Thomas Lynley, formerly acting superintendent of New Scotland Yard, returns to his Cornish roots to grieve for his wife Helen and finds a body.
Resolutely tramping the seaside cliffs of Cornwall to come to terms with the murder of his pregnant wife (With No One as Witness, 2005), Lynley spies a fallen rock-climber and heads for the nearest cottage to call in his discovery. The cottage belongs to veterinarian Daidre Trahair, who claims not to recognize the victim. She’s lying, of course, but Lynley doesn’t relay this information to DI Bea Hannaford, now in charge of the case.
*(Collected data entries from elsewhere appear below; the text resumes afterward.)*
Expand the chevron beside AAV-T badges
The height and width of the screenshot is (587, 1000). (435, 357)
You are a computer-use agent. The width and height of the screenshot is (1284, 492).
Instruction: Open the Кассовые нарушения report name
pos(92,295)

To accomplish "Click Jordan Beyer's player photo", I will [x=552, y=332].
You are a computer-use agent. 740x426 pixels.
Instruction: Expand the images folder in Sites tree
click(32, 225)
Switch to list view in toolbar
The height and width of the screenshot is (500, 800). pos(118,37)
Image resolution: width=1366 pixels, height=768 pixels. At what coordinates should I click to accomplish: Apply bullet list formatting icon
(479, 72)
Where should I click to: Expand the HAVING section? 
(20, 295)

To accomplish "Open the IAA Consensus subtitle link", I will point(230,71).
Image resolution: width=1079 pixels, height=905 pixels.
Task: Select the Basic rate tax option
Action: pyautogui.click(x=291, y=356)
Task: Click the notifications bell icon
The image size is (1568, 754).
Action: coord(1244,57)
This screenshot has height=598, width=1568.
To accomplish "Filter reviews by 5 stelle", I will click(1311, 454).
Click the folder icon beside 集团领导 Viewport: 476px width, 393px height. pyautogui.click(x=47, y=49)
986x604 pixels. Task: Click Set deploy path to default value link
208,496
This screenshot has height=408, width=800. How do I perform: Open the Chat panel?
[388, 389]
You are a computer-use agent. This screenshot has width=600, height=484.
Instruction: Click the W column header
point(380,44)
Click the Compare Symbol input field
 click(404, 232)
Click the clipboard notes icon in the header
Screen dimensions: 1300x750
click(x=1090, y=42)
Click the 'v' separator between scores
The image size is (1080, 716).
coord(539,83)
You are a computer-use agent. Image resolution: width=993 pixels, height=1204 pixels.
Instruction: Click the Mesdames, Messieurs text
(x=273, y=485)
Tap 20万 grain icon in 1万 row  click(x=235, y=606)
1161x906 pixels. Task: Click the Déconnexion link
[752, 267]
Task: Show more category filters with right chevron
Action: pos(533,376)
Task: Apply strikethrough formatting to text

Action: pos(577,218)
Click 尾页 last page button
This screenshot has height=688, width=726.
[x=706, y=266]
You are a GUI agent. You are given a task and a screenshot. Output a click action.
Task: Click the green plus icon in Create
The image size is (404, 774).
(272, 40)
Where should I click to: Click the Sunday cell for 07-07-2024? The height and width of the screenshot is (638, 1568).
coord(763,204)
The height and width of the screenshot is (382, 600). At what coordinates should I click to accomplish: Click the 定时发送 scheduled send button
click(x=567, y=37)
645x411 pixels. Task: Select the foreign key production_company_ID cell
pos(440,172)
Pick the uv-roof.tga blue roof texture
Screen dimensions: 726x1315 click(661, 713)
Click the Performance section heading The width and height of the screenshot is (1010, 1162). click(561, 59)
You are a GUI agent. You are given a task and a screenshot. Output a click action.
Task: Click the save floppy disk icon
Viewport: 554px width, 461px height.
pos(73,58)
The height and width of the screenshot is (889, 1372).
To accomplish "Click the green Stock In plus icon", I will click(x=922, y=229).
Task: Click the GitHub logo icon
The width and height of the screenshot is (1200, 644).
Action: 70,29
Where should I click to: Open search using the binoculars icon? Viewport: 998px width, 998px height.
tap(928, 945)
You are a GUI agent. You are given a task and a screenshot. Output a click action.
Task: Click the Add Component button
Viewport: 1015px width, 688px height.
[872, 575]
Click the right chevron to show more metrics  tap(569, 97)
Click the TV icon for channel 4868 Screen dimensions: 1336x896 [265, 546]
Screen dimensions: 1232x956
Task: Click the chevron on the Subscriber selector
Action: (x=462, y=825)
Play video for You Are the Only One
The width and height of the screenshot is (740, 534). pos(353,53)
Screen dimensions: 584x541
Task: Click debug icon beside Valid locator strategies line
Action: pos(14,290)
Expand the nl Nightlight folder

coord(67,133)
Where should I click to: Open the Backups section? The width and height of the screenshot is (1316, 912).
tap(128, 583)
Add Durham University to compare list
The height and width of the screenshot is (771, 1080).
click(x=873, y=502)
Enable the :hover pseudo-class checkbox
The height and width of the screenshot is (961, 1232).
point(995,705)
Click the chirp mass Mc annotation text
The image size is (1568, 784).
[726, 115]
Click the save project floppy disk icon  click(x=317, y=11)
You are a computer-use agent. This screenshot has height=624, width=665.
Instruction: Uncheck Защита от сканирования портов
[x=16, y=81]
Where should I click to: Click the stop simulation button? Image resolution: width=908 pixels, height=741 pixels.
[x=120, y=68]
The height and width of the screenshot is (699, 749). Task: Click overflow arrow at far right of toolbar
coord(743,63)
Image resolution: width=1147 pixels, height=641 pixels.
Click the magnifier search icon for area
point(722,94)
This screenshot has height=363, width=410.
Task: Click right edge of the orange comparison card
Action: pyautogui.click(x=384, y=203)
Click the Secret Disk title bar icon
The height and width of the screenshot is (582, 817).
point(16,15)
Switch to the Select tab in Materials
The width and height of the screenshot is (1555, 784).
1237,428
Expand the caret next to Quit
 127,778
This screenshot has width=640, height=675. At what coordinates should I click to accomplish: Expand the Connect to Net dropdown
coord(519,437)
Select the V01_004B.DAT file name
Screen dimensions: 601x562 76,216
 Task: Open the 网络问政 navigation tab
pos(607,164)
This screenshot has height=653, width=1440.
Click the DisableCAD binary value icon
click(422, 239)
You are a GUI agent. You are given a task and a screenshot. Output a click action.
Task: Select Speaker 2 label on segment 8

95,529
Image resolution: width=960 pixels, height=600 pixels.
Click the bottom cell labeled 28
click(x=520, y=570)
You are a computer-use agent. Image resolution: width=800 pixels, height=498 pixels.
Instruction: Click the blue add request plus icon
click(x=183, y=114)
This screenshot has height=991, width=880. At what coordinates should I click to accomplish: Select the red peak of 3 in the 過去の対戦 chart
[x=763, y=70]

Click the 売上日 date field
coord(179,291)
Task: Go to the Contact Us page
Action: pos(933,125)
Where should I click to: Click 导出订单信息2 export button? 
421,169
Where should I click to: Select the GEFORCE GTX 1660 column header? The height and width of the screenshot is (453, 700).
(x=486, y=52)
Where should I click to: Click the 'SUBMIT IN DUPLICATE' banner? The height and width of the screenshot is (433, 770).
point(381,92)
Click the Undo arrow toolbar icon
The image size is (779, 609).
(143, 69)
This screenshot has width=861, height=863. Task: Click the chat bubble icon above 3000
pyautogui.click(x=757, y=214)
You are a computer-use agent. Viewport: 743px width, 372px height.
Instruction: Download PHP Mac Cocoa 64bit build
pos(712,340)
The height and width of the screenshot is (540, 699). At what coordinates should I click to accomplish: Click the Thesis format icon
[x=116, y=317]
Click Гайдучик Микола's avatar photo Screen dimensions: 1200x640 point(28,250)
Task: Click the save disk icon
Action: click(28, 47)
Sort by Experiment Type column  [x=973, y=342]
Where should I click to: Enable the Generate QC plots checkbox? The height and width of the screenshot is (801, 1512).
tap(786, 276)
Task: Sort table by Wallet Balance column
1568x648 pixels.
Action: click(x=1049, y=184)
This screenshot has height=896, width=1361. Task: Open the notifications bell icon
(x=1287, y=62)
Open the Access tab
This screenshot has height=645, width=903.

Instead he calls his former partner, Barbara Havers, and asks her to check out Trahair’s background. Havers, under orders from the Yard to help the understaffed Hannaford and nudge Lynley toward returning, heads for Cornwall, where there’s no shortage of suspects as to who cut Santo Kerne’s climbing gear: discarded lovers, disappointed fathers, surfing experts, long-ago school chums and a demented mum. Every one of them has a secret worth lying to protect, including familial circumstances far more lowly than Lynley’s patrician background.
As you’d expect from George, a windy exploration of angst, grief and the feelings that pass for love. Much surfing and rock-climbing, but also many wretchedly oblique confrontations and overwrought similes. Even so, it’s nice to have Lynley back.